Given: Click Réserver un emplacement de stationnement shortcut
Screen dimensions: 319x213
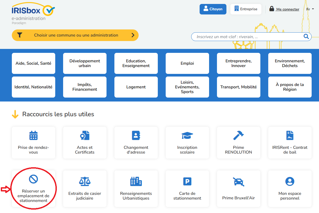Looking at the screenshot, I should tap(33, 189).
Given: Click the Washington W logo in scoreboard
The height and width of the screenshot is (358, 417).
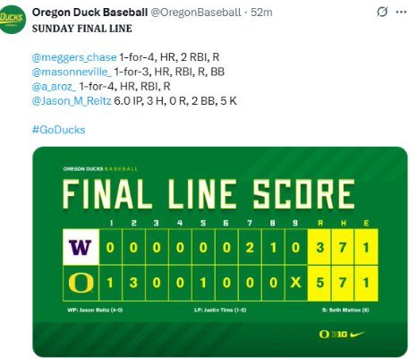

= = = =

- **Brief**
Keep the pictures out and print all the records exactly as they are.

- **Answer section**
Given: Click Réserver un emplacement de stationnement shortcut
Screen dimensions: 319x213
Looking at the screenshot, I should tap(33, 189).
Given: Click the Washington W logo in scoreboard
The height and width of the screenshot is (358, 417).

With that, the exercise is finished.